- **Problem description**: The whole listing below needs to be retyped without a single change.

- **Source material**:
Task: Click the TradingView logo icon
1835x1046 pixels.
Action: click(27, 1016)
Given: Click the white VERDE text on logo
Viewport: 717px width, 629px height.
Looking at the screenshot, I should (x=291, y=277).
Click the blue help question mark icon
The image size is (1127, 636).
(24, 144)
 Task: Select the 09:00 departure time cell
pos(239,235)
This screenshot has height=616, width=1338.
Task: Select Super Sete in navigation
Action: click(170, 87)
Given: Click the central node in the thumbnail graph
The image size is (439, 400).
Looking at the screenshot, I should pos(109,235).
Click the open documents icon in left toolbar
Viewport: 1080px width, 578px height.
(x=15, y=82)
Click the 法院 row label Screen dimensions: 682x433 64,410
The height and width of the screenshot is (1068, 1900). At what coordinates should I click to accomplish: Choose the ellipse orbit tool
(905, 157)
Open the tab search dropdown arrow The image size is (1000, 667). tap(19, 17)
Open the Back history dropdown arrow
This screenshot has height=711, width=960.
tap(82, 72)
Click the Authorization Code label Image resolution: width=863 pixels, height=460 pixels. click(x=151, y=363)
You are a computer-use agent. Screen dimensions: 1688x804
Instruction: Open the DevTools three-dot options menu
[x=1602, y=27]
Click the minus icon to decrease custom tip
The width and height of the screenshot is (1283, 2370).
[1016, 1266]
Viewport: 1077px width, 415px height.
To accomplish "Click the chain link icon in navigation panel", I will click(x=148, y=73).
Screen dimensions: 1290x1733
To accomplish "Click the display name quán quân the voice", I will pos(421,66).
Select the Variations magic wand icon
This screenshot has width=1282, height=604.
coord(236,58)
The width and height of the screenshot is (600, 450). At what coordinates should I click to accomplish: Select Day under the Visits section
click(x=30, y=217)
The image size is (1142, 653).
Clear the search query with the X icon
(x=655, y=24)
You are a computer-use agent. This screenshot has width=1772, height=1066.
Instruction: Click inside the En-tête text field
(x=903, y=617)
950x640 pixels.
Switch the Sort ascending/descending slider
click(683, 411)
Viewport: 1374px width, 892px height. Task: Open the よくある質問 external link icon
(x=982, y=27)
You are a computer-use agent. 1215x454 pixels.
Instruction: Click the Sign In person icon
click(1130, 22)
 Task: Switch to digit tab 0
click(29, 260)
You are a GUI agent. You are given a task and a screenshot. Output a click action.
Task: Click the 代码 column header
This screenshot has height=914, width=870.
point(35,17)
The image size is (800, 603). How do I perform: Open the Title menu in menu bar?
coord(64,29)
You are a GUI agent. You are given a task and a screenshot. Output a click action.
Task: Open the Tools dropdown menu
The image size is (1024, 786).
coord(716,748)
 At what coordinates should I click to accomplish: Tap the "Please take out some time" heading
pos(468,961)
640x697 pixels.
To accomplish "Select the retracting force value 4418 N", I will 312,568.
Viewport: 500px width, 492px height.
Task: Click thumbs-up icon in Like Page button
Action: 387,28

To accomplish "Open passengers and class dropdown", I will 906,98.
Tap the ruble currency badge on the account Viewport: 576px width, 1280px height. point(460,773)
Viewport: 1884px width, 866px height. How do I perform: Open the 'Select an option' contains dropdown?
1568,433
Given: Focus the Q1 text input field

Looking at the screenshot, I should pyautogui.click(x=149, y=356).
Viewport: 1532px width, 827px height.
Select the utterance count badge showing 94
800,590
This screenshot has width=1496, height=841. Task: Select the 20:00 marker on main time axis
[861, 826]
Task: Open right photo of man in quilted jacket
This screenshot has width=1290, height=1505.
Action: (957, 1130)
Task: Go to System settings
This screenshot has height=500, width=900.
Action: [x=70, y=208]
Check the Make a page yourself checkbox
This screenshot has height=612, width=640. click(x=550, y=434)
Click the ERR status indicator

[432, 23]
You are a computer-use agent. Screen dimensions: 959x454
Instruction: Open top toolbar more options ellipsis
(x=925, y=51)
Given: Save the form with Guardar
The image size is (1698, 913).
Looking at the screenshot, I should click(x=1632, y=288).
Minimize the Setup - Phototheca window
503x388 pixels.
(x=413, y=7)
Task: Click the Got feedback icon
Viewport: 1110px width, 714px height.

- **Your solution**:
Task: Click the TradingView logo icon
1835x1046 pixels.
Action: click(27, 1016)
Given: Click the white VERDE text on logo
Viewport: 717px width, 629px height.
Looking at the screenshot, I should (x=291, y=277).
Click the blue help question mark icon
The image size is (1127, 636).
(24, 144)
 Task: Select the 09:00 departure time cell
pos(239,235)
This screenshot has height=616, width=1338.
Task: Select Super Sete in navigation
Action: click(170, 87)
Given: Click the central node in the thumbnail graph
The image size is (439, 400).
Looking at the screenshot, I should pos(109,235).
Click the open documents icon in left toolbar
Viewport: 1080px width, 578px height.
(x=15, y=82)
Click the 法院 row label Screen dimensions: 682x433 64,410
The height and width of the screenshot is (1068, 1900). At what coordinates should I click to accomplish: Choose the ellipse orbit tool
(905, 157)
Open the tab search dropdown arrow The image size is (1000, 667). tap(19, 17)
Open the Back history dropdown arrow
This screenshot has height=711, width=960.
tap(82, 72)
Click the Authorization Code label Image resolution: width=863 pixels, height=460 pixels. click(x=151, y=363)
You are a computer-use agent. Screen dimensions: 1688x804
Instruction: Open the DevTools three-dot options menu
[x=1602, y=27]
Click the minus icon to decrease custom tip
The width and height of the screenshot is (1283, 2370).
[1016, 1266]
Viewport: 1077px width, 415px height.
To accomplish "Click the chain link icon in navigation panel", I will click(x=148, y=73).
Screen dimensions: 1290x1733
To accomplish "Click the display name quán quân the voice", I will pos(421,66).
Select the Variations magic wand icon
This screenshot has width=1282, height=604.
coord(236,58)
The width and height of the screenshot is (600, 450). At what coordinates should I click to accomplish: Select Day under the Visits section
click(x=30, y=217)
The image size is (1142, 653).
Clear the search query with the X icon
(x=655, y=24)
You are a computer-use agent. This screenshot has width=1772, height=1066.
Instruction: Click inside the En-tête text field
(x=903, y=617)
950x640 pixels.
Switch the Sort ascending/descending slider
click(683, 411)
Viewport: 1374px width, 892px height. Task: Open the よくある質問 external link icon
(x=982, y=27)
You are a computer-use agent. 1215x454 pixels.
Instruction: Click the Sign In person icon
click(1130, 22)
 Task: Switch to digit tab 0
click(29, 260)
You are a GUI agent. You are given a task and a screenshot. Output a click action.
Task: Click the 代码 column header
This screenshot has height=914, width=870.
point(35,17)
The image size is (800, 603). How do I perform: Open the Title menu in menu bar?
coord(64,29)
You are a GUI agent. You are given a task and a screenshot. Output a click action.
Task: Open the Tools dropdown menu
The image size is (1024, 786).
coord(716,748)
 At what coordinates should I click to accomplish: Tap the "Please take out some time" heading
pos(468,961)
640x697 pixels.
To accomplish "Select the retracting force value 4418 N", I will 312,568.
Viewport: 500px width, 492px height.
Task: Click thumbs-up icon in Like Page button
Action: 387,28

To accomplish "Open passengers and class dropdown", I will 906,98.
Tap the ruble currency badge on the account Viewport: 576px width, 1280px height. point(460,773)
Viewport: 1884px width, 866px height. How do I perform: Open the 'Select an option' contains dropdown?
1568,433
Given: Focus the Q1 text input field

Looking at the screenshot, I should pyautogui.click(x=149, y=356).
Viewport: 1532px width, 827px height.
Select the utterance count badge showing 94
800,590
This screenshot has width=1496, height=841. Task: Select the 20:00 marker on main time axis
[861, 826]
Task: Open right photo of man in quilted jacket
This screenshot has width=1290, height=1505.
Action: (957, 1130)
Task: Go to System settings
This screenshot has height=500, width=900.
Action: [x=70, y=208]
Check the Make a page yourself checkbox
This screenshot has height=612, width=640. click(x=550, y=434)
Click the ERR status indicator

[432, 23]
You are a computer-use agent. Screen dimensions: 959x454
Instruction: Open top toolbar more options ellipsis
(x=925, y=51)
Given: Save the form with Guardar
The image size is (1698, 913).
Looking at the screenshot, I should click(x=1632, y=288).
Minimize the Setup - Phototheca window
503x388 pixels.
(x=413, y=7)
Task: Click the Got feedback icon
Viewport: 1110px width, 714px height.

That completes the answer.